Luis Rojas Marcos. Las semillas de la violencia. Espasa. Madrid, 1995
Hasta finales del siglo XVIII (cuando se empiezan a buscar formas de ejecución más expeditivas e indoloras), era hasta cierto punto comprensible esta obsesión por evitar los suicidios de los condenados, ya que no se trataba sólo de ejecutarlos, sino de hacerles sufrir, antes de la ejecución y durante la agonía, de las formas más retorcidas y  brutales. Y por lo tanto, la posibilidad del suicidio era inaceptable, dentro de aquel paradigma. Ante un intento de suicidio, si el condenado no conseguía acabar con su propia vida, lo habitual era curarle de las lesiones que se hubiera producido, para, posteriormente, poderlo ejecutar "en buenas condiciones" (con los tormentos añadidos según los casos).

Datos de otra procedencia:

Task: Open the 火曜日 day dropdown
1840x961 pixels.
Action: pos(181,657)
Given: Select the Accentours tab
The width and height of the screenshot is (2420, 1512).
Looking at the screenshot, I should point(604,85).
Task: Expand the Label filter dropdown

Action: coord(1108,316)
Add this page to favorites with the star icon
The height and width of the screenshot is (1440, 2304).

Parsaba en el pasado... y también en el presente, como ha ocurrido en alguna ocasión en los Estados Unidos, a pesar de la severa vigilancia a que someten a los condenados para evitar todo intento de suicidio. El caso de David Long es muy representativo. El jueves 9 de diciembre de 1999 fue ejecutado mediante una inyección letal. El lunes anterior había intentado suicidarse tragándose un bote de pastillas antipsicóticas. Los médicos del hospital de Galveston hicieron todo lo posible para salvar su vida, y el jueves lo trasladaron en avión desde Galveston a Huntsville, acompañado de la mejor asistencia médica para evitar que, muriéndose durante el traslado debido a su delicado estado de salud, no fuera posible ejecutarlo. Consiguieron hacerlo llegar vivo y fue ejecutado a las 7 de la tarde. No es un caso aislado: dos años antes, David Lee Herman se había intentado suicidar cortándose las venas del cuello y de las muñecas el día anterior a la ejecución.